South Dakota Grassland Coalition

by Pete Bauman

July 2020

Researchers from SDSU and the Ecdysis Foundation under the direction of Dr. Jon Lundgren continue to work on improving our understanding of the role of dung beetles and other insects in pasture management and the relationship between forage quality, livestock, soil health, insects, and chemical pesticide applications.

How do dung beetles generally function?

This is a question asked by a lot of people new to the conversation on dung beetles. Simply put, dung beetles forage, lay their eggs, and live their life cycle in and around the manure of a variety of animals. However, for the sake of this article, we’ll focus on dung beetles associated with live-stock manure in pastures.

Why should I care about dung beetles?

If you care about your cattle, you will want to care about dung beetles. They play a critical role in the cycle of pasture nutrients and forage production. As dung beetles and their larva occupy a manure pat, they bore holes and tunnels through the manure, helping cool the manure and reducing its ability to serve as a host for livestock pest species development. The holes and tunnels pave the way for small predators looking for a meal of pest eggs or larvae. In addition, depending on the specific species of dung beetle, they can consume and relocate much of the dung material, often burying it in the soil. This process is incredibly beneficial to soil health, nutrient cycling, fertilization, and ultimately grassland production. Further, by breaking up the dung pat quickly, vegetation is not smothered and thus pasture production potential is not only maintained, but in-creased.

What do I need to do to have dung beetles?

Managing dung beetles in your pasture has much less to do with what you should start doing than it does with what you should stop doing. Overall, chemical pesticide pourons or injectables have residual effects on dung beetles. These chemicals are designed to persist in manure with the intention of killing pest larva, such as flies. However, these chemicals can be toxic to dung beetles or their larva. Now, many producers are of the opinion that eliminating the pest is more important than protecting a few dung beetles, but this is proving to be a very short-sighted assumption. Re-search is showing that the reduction in dung beetles from systemic pesticides can also reduce the natural predators of these livestock pests. Further, and ironically, this research also found that livestock operations utilizing the most frequent treatments of pesticides, such as ivermectin, actually have more pest larva in the dung than do operations that choose to use no pourons!!.

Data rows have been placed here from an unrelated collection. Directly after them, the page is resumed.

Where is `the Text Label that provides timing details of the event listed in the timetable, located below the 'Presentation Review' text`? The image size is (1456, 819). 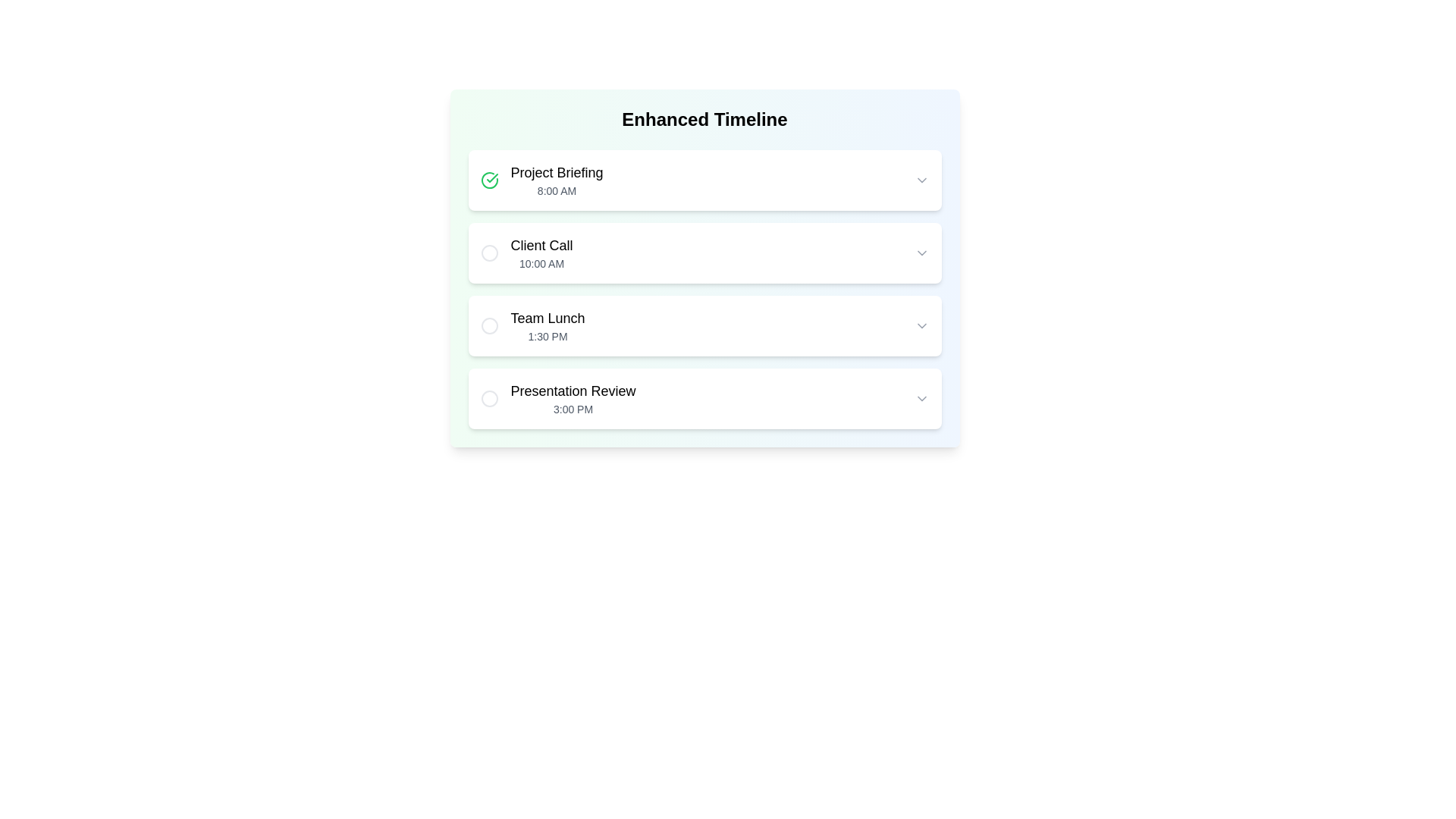
the Text Label that provides timing details of the event listed in the timetable, located below the 'Presentation Review' text is located at coordinates (573, 410).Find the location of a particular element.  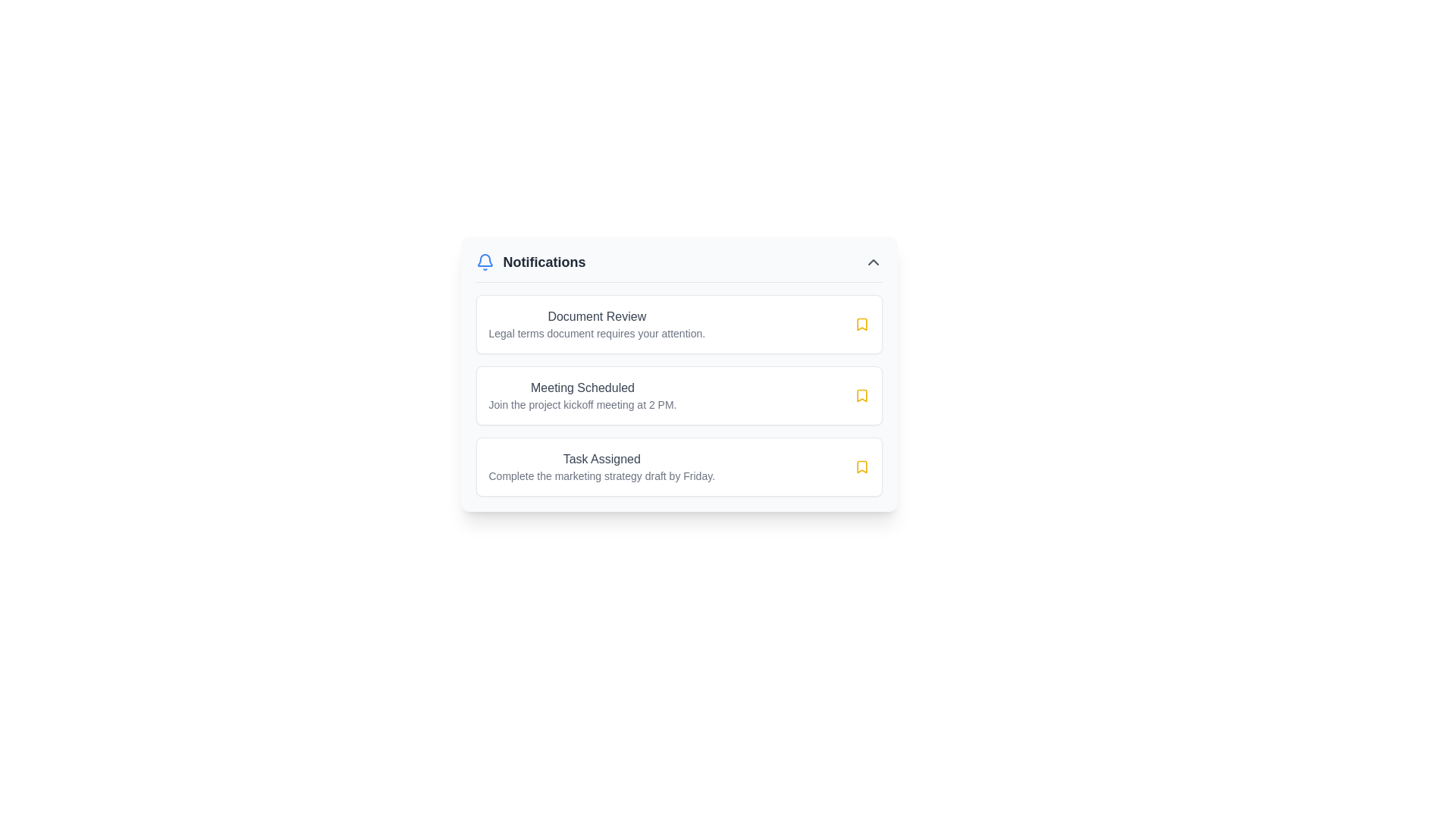

static text displaying 'Join the project kickoff meeting at 2 PM.' which is located under the heading 'Meeting Scheduled' within the second notification card is located at coordinates (582, 403).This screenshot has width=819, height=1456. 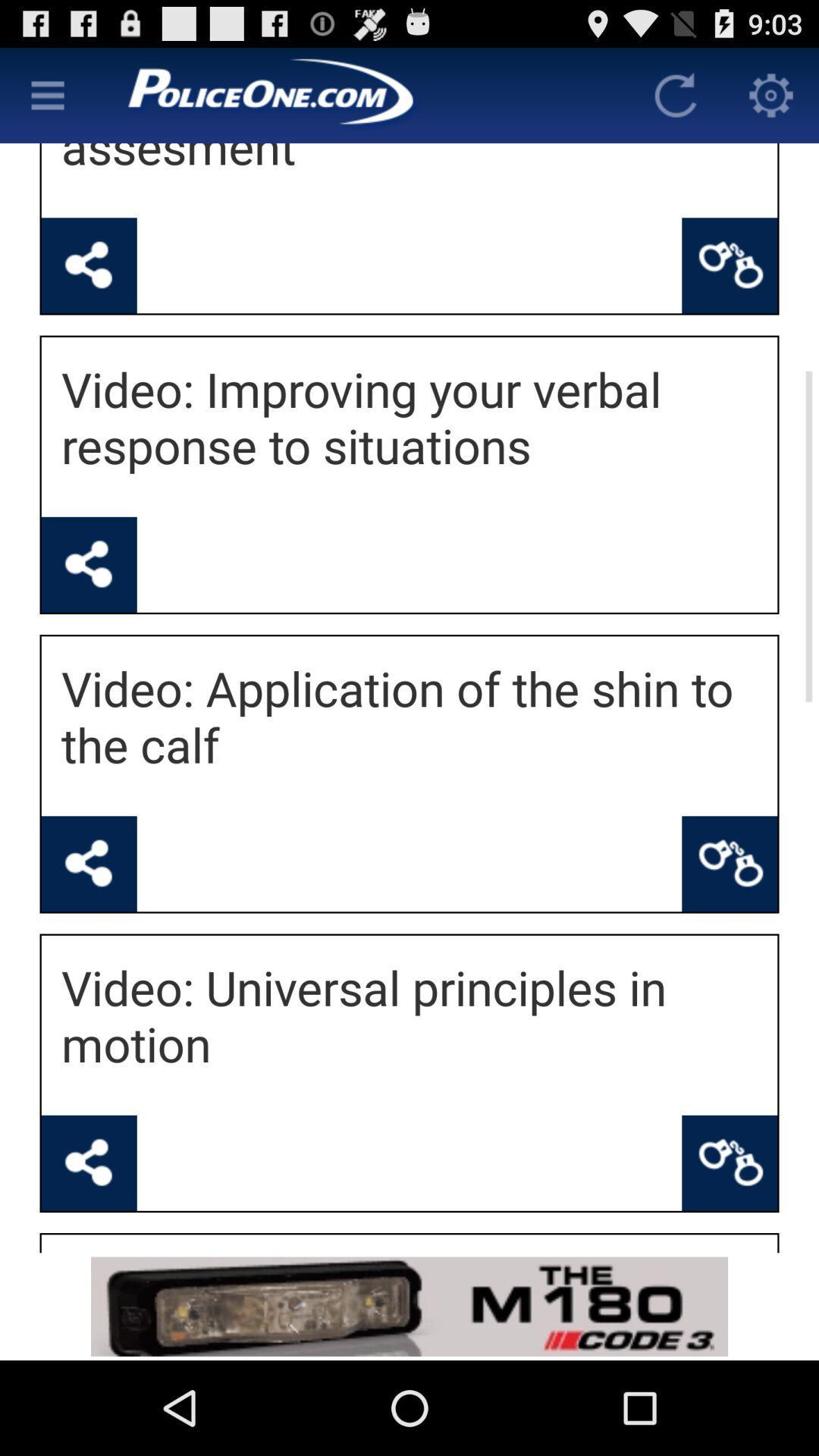 What do you see at coordinates (675, 101) in the screenshot?
I see `the refresh icon` at bounding box center [675, 101].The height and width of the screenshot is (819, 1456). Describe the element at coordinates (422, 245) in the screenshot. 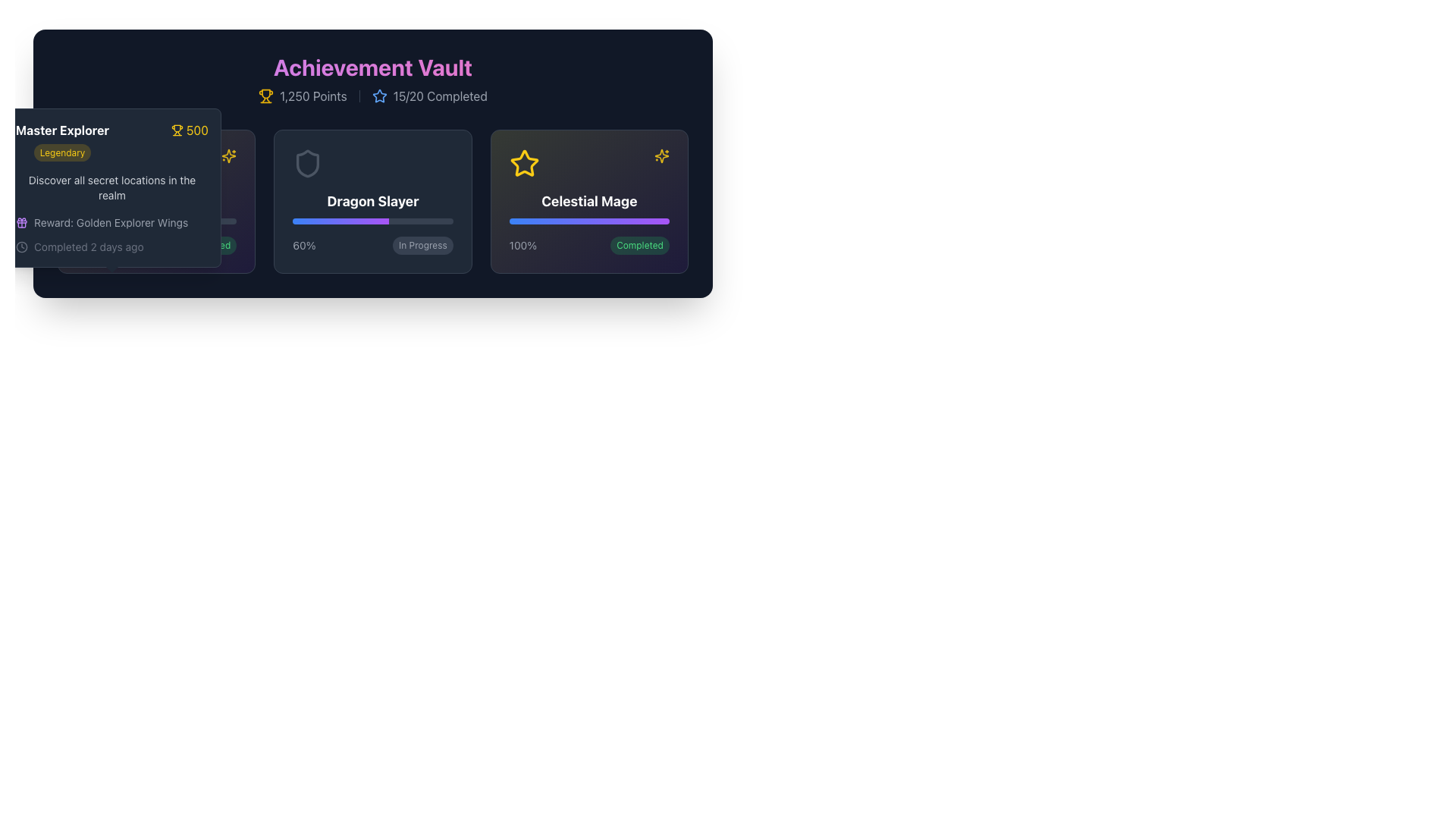

I see `the visual styling of the status indicator text label or badge displaying 'In Progress', located inside the 'Dragon Slayer' card, right of the '60%' progress percentage indicator` at that location.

From a pasture management perspective, there is much to be gained by considering the following options to spend less money and potentially grow more grass. If livestock management is based on fairly frequent rotation, livestock are moved away from the source of pests more frequently. If dung beetles are present and active, the dung is less hospitable to the pest species, and we have less pests and a healthier predator population to control them. If dung beetles break down the dung quickly nutrients are also recycled quickly, eliminating the false notion that artificial fertilizers are necessary. If dung pats are broken down and recycled, more grass grows in those areas where dung pats were smothering the grass.

If livestock are managed, overall production is increased. Well managed pastures have less opportunity for weeds, and thus less need to spend money on chemicals which can further degrade the system.

Profitability isn’t solely based on income, but on what you don’t spend. Consider these points. Now consider the irony of spending time and money on livestock treatments for pests, such as ivermectin, for cattle going out to pasture. Then, because there are no insects to break down the manure, the pasture appears underproductive, so you spend money on commercial fertilizer. Then, because the livestock are not being rotated frequently or at all, bare ground persists and becomes infested with weeds, which then you spend money on spraying!!!!

In this difficult farm economy, less can be more. Less inputs on pasture expenses and more emphasis on man-aging the herd can reap rewards of a functioning pasture system that requires very little artificial inputs.